THE INPUT –

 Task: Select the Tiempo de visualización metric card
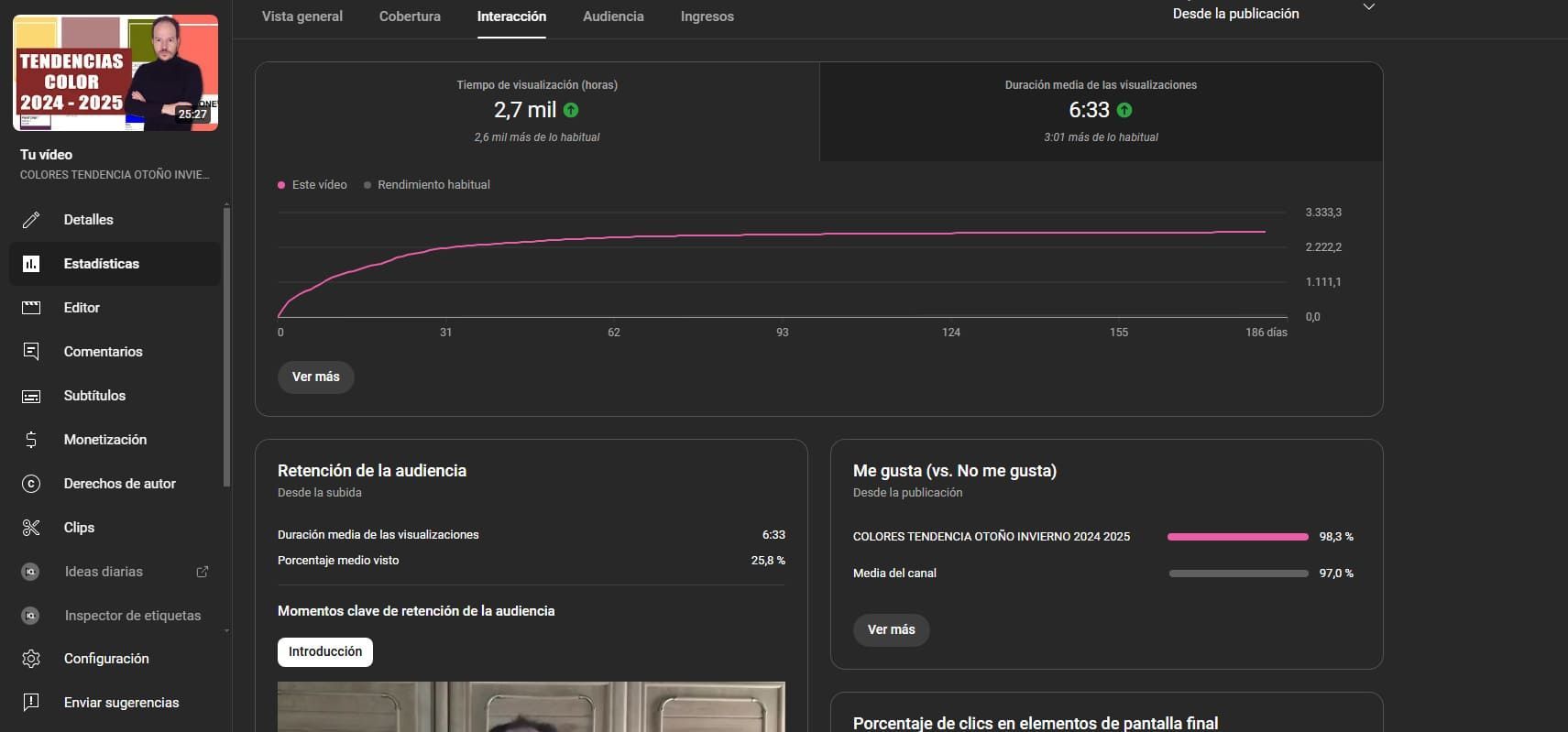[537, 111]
--
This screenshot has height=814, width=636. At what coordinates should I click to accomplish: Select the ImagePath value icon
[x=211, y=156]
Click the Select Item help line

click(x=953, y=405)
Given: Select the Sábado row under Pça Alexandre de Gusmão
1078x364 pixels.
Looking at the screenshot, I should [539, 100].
---
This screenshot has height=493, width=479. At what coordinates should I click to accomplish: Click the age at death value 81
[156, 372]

THE PROBLEM – Reproduce exactly the lines of the records above from the one with "This screenshot has height=814, width=636." to the one with "Given: Select the", both included, and leave out everything else.

OUTPUT BELOW –
This screenshot has height=814, width=636. At what coordinates should I click to accomplish: Select the ImagePath value icon
[x=211, y=156]
Click the Select Item help line

click(x=953, y=405)
Given: Select the Sábado row under Pça Alexandre de Gusmão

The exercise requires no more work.